While Jeff and Val went off in search of drinks, Robby and I sat watching the people and waiting for the horses to pass. I couldn't help but hear some of the stories people told Julie and her husband, Dino, about how much her grandparents impacted their lives. At last, I couldn't resist telling her how their TV show taught me how to tell time.
"Oh, did you have one of those little watches?"
"No, their show came on TV every Sunday at 4 p.m. and I learned how to tell time by that." The big hand was on the twelve and the little hand was on the four. Those were analog times. Julie had a good giggle about that.
photo from Pinterest
I went on to describe my Dale Evans cowgirl outfit with the red vest and skirt with white fringe, red cowgirl boots, white hat, a red stick pony, and of course the "silver" cap pistol that fit in a holster on a belt that held wooden bullets. What's more, I said that storyteller Gay Ducey performed a story about Dale and that whole little cowgirl thing at the Sierra Nevada Storytelling Festival several decades ago. Sadly, any video of Ducey telling her story is non-existent.
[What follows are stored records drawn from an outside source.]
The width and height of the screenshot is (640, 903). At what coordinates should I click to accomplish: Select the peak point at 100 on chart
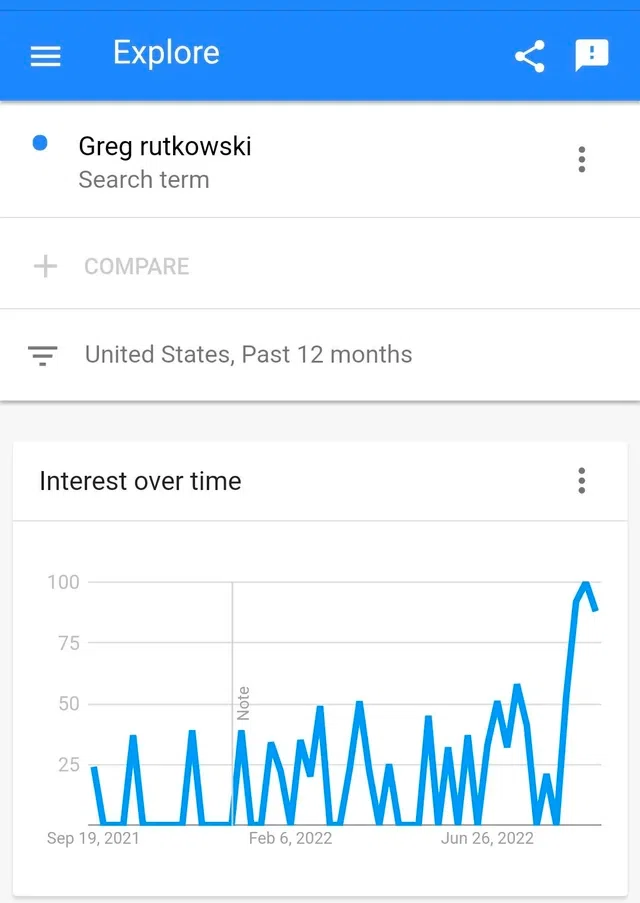pyautogui.click(x=586, y=583)
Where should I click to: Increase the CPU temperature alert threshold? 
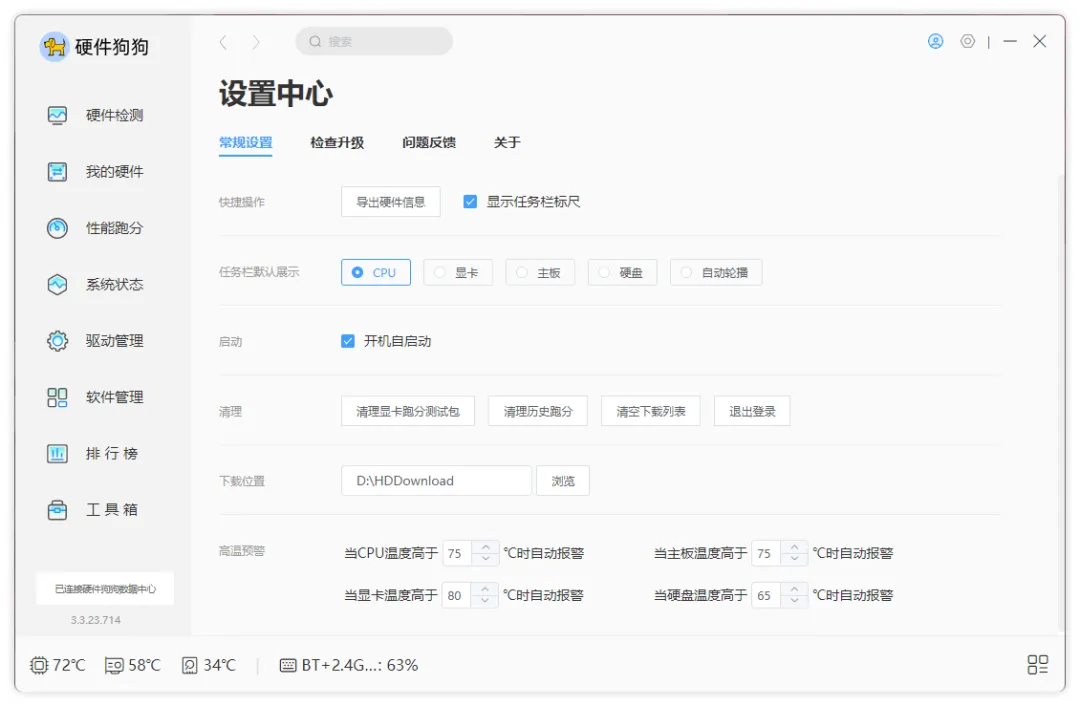coord(486,547)
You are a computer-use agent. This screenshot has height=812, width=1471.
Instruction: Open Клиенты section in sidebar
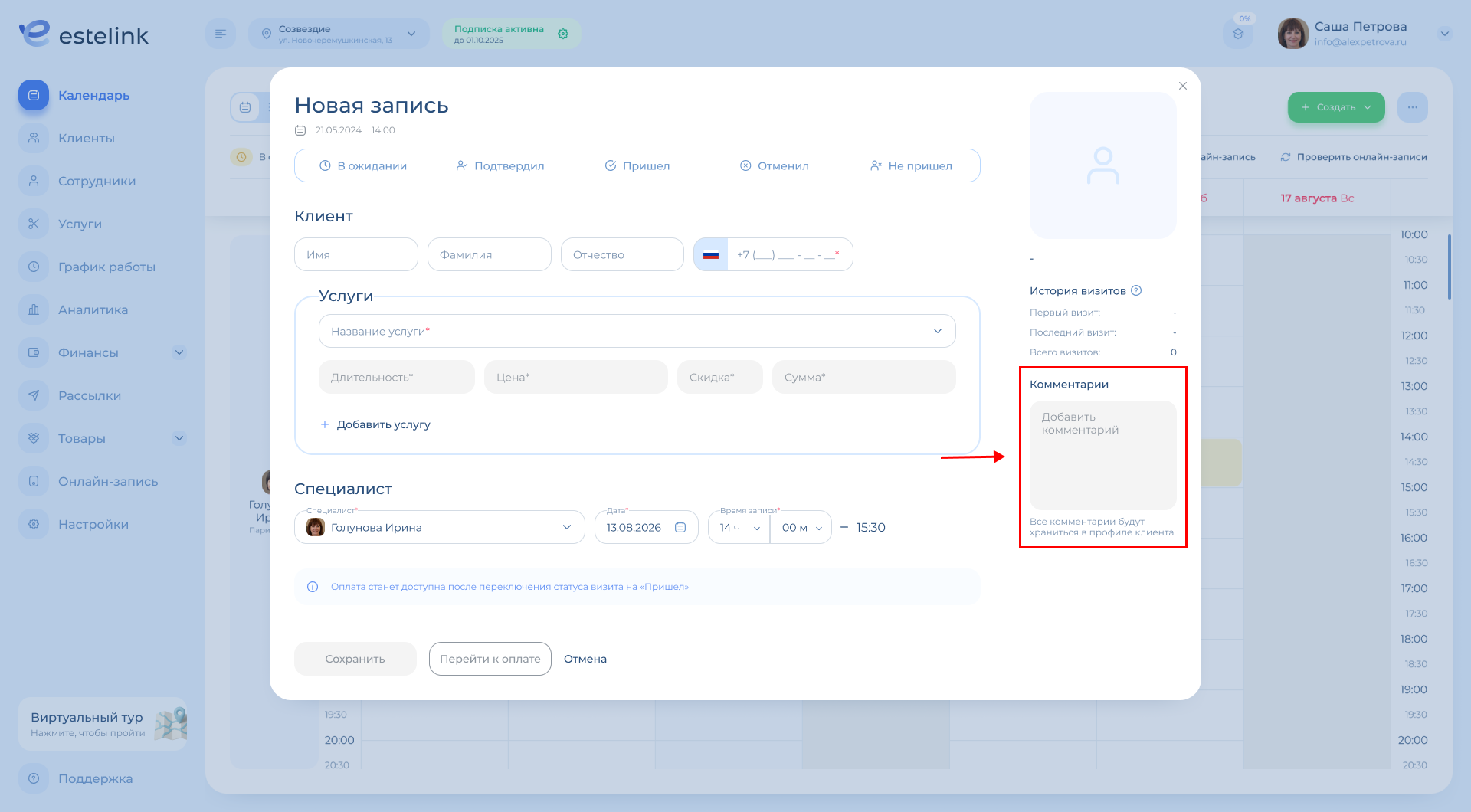click(86, 138)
Seventy-year-old memories are fuzzy at best, but for a brief time, I was a little cowgirl just like Dale, riding my stick pony around the yard, shooting my cap gun and ridin' the range even if it took me down cement sidewalks. As Gay Ducey said when describing her own cowgirl outfit and its little silver gun, "those were different times, ladies and gentlemen." That was back in the late 1980s. Even in Nevada, I don't think I could give my granddaughter such an outfit these days. Then again, those were also times when adults taught kids how to use guns safely and conscientiously.
People's stories of that TV show were brief, mostly snippets of those fuzzy old memories. Every kid in America watched Roy and Dale in the 1950s, and remembers their song at the end of the show. Happy trails to you until we meet again.
We all wanted ponies, palominos who could do fancy tricks like Trigger if possible, and to ride the wide-open ranges. Such were the dreams of city kids. Hounding Dad to get me a pony, I couldn't understand why our expanse of lawn on our quarter-acre lot, what Dad called the North Forty, couldn't accommodate it.
Beyond the fascination with blond horses, we all learned how to be good little cowboys and cowgirls from Roy and Dale. What astounded Julie was the generations who have enjoyed their show over the years.
Julie had her own story, too. Grandpa Roy would gather all his grands around the TV to watch those episodes. When they weren't climbing all over grandpa, the kids were cheering for him to "git the bad guy." Those bad guys ranged anywhere from bank robbers to suburban developers. Even as children, we were feeling the squeeze of urban sprawl before the term entered the language.
Wide-open spaces were disappearing fast. Roy and Dale's horsey lifestyle even included a comic sidekick, Pat Brady, who drove a Jeep named Nelliebelle, with his trusty German shepherd, Bullet. Seeing a Jeep in that western milieu jarred us a bit along with the modern suits and other non-cowboy clothes many of the characters wore. And some of those villains drove cars!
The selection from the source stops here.